### [Provided entries]
▬▬▬▬▬▬▬▬▬▬
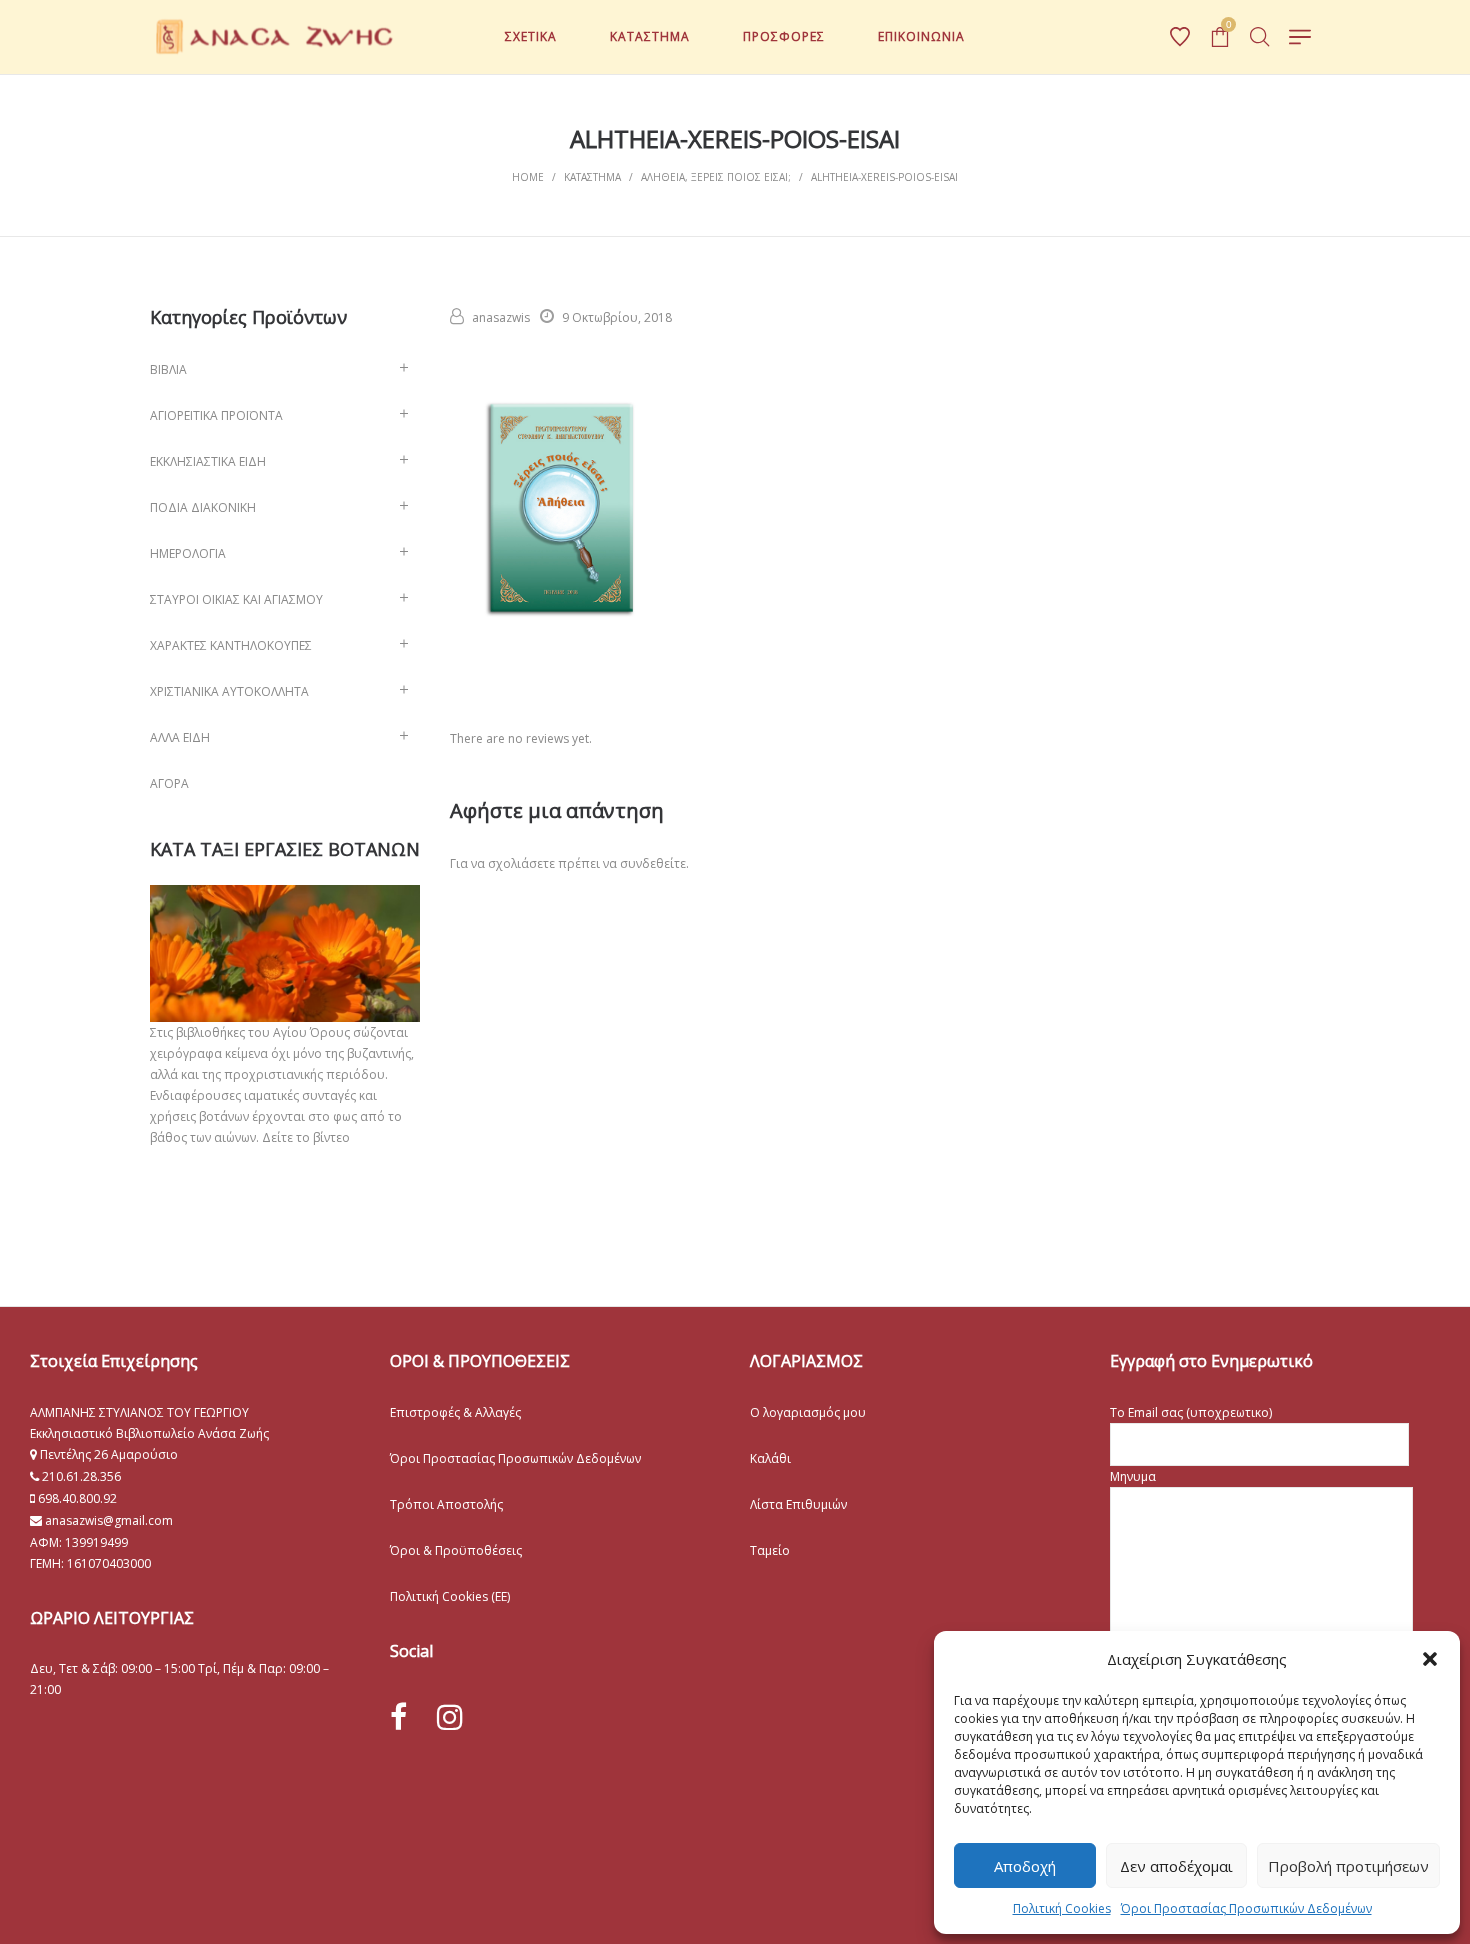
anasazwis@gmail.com (107, 1520)
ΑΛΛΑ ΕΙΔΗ (180, 737)
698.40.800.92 (76, 1498)
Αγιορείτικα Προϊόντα (216, 415)
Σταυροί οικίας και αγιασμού (236, 599)
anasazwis (501, 317)
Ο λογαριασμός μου (808, 1412)
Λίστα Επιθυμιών (798, 1504)
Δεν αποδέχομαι (1176, 1866)
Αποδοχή (1025, 1866)
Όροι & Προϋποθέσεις (456, 1550)
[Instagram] (450, 1716)
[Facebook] (398, 1717)
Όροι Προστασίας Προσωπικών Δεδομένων (1246, 1908)
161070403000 (109, 1563)
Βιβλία (168, 369)
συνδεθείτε (653, 863)
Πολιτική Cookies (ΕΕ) (450, 1596)
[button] (1430, 1659)
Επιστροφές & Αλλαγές (455, 1412)
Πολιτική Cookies (1062, 1908)
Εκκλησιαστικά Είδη (208, 461)
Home (528, 177)
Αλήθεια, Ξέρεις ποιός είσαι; (716, 177)
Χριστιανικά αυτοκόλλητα (229, 691)
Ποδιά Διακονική (203, 507)
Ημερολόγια (188, 553)
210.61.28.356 (81, 1476)
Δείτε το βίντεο (306, 1137)
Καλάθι (770, 1458)
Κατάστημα (592, 177)
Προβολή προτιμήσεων (1348, 1866)
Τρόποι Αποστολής (446, 1504)
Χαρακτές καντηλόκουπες (231, 645)
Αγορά (169, 783)
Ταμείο (770, 1550)
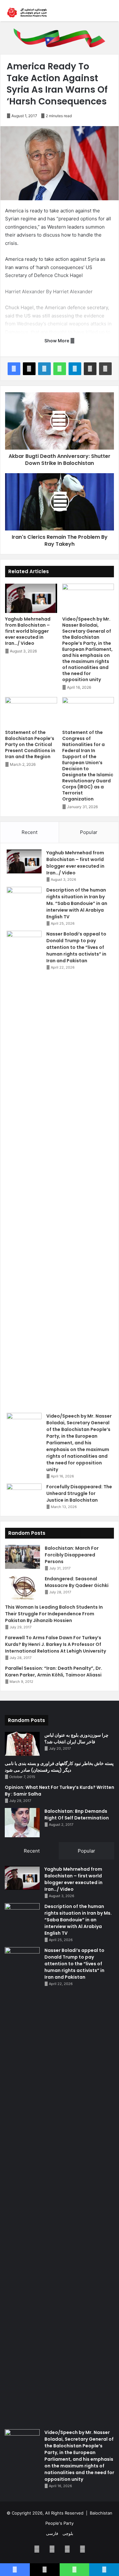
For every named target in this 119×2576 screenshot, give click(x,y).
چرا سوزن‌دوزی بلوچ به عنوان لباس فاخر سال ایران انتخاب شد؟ (76, 1738)
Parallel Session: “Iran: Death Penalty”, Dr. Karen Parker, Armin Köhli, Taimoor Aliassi (53, 1671)
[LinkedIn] (44, 368)
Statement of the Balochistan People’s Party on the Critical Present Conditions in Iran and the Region (30, 744)
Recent (29, 832)
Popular (88, 832)
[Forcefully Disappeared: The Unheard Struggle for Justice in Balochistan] (24, 1495)
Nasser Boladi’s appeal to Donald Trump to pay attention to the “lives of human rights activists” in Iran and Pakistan (76, 947)
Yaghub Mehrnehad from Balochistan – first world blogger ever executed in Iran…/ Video (27, 631)
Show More (57, 340)
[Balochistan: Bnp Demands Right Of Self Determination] (22, 1822)
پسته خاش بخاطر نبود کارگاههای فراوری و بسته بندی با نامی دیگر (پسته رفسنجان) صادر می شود (59, 1766)
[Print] (105, 368)
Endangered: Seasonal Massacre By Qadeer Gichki (77, 1582)
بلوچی (68, 2533)
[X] (29, 368)
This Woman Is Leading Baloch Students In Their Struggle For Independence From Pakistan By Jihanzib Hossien (54, 1614)
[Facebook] (14, 368)
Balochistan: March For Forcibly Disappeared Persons (72, 1555)
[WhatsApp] (59, 368)
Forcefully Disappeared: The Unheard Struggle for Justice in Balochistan (79, 1493)
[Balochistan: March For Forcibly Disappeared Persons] (22, 1557)
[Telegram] (75, 368)
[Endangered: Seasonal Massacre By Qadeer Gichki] (22, 1587)
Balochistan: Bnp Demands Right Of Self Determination (76, 1814)
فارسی (52, 2533)
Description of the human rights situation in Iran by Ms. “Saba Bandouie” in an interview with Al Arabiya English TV (76, 903)
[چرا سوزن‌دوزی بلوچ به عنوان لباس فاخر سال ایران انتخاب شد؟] (22, 1744)
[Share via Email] (90, 368)
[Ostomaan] (27, 12)
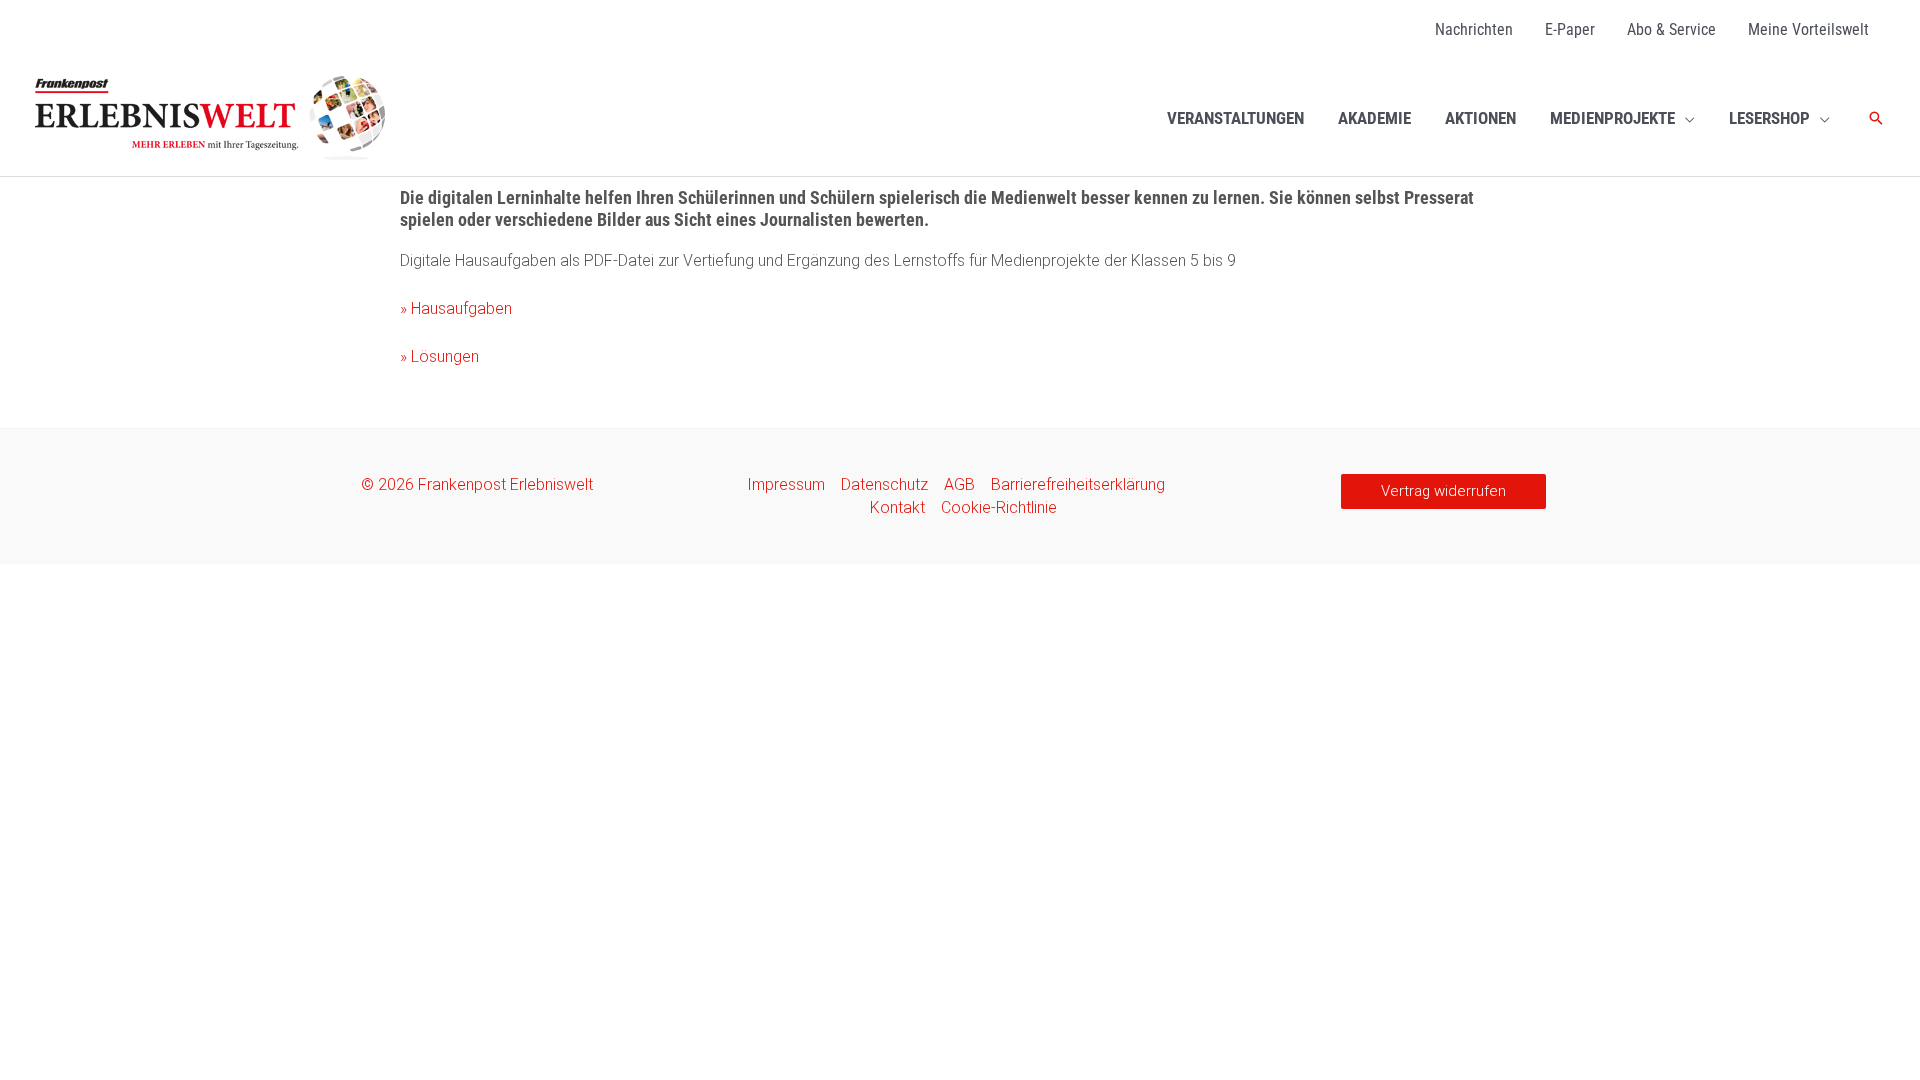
▬▬▬▬▬▬▬▬▬▬
### [Aim of the exercise]
Transcribe every line from the records above without alteration, and leave out the images.

### [Output for this task]
anasazwis@gmail.com (107, 1520)
ΑΛΛΑ ΕΙΔΗ (180, 737)
698.40.800.92 (76, 1498)
Αγιορείτικα Προϊόντα (216, 415)
Σταυροί οικίας και αγιασμού (236, 599)
anasazwis (501, 317)
Ο λογαριασμός μου (808, 1412)
Λίστα Επιθυμιών (798, 1504)
Δεν αποδέχομαι (1176, 1866)
Αποδοχή (1025, 1866)
Όροι & Προϋποθέσεις (456, 1550)
[Instagram] (450, 1716)
[Facebook] (398, 1717)
Όροι Προστασίας Προσωπικών Δεδομένων (1246, 1908)
161070403000 (109, 1563)
Βιβλία (168, 369)
συνδεθείτε (653, 863)
Πολιτική Cookies (ΕΕ) (450, 1596)
[button] (1430, 1659)
Επιστροφές & Αλλαγές (455, 1412)
Πολιτική Cookies (1062, 1908)
Εκκλησιαστικά Είδη (208, 461)
Home (528, 177)
Αλήθεια, Ξέρεις ποιός είσαι; (716, 177)
Χριστιανικά αυτοκόλλητα (229, 691)
Ποδιά Διακονική (203, 507)
Ημερολόγια (188, 553)
210.61.28.356 (81, 1476)
Δείτε το βίντεο (306, 1137)
Καλάθι (770, 1458)
Κατάστημα (592, 177)
Προβολή προτιμήσεων (1348, 1866)
Τρόποι Αποστολής (446, 1504)
Χαρακτές καντηλόκουπες (231, 645)
Αγορά (169, 783)
Ταμείο (770, 1550)
For every named target in this 119×2576 screenshot, give click(x,y).
چرا سوزن‌دوزی بلوچ به عنوان لباس فاخر سال ایران انتخاب شد؟ (76, 1738)
Parallel Session: “Iran: Death Penalty”, Dr. Karen Parker, Armin Köhli, Taimoor Aliassi (53, 1671)
[LinkedIn] (44, 368)
Statement of the Balochistan People’s Party on the Critical Present Conditions in Iran and the Region (30, 744)
Recent (29, 832)
Popular (88, 832)
[Forcefully Disappeared: The Unheard Struggle for Justice in Balochistan] (24, 1495)
Nasser Boladi’s appeal to Donald Trump to pay attention to the “lives of human rights activists” in Iran and Pakistan (76, 947)
Yaghub Mehrnehad from Balochistan – first world blogger ever executed in Iran…/ Video (27, 631)
Show More (57, 340)
[Balochistan: Bnp Demands Right Of Self Determination] (22, 1822)
پسته خاش بخاطر نبود کارگاههای فراوری و بسته بندی با نامی دیگر (پسته رفسنجان) صادر می شود (59, 1766)
[Print] (105, 368)
Endangered: Seasonal Massacre By Qadeer Gichki (77, 1582)
بلوچی (68, 2533)
[X] (29, 368)
This Woman Is Leading Baloch Students In Their Struggle For Independence From Pakistan By Jihanzib Hossien (54, 1614)
[Facebook] (14, 368)
Balochistan: March For Forcibly Disappeared Persons (72, 1555)
[WhatsApp] (59, 368)
Forcefully Disappeared: The Unheard Struggle for Justice in Balochistan (79, 1493)
[Balochistan: March For Forcibly Disappeared Persons] (22, 1557)
[Telegram] (75, 368)
[Endangered: Seasonal Massacre By Qadeer Gichki] (22, 1587)
Balochistan: Bnp Demands Right Of Self Determination (76, 1814)
فارسی (52, 2533)
Description of the human rights situation in Iran by Ms. “Saba Bandouie” in an interview with Al Arabiya English TV (76, 903)
[چرا سوزن‌دوزی بلوچ به عنوان لباس فاخر سال ایران انتخاب شد؟] (22, 1744)
[Share via Email] (90, 368)
[Ostomaan] (27, 12)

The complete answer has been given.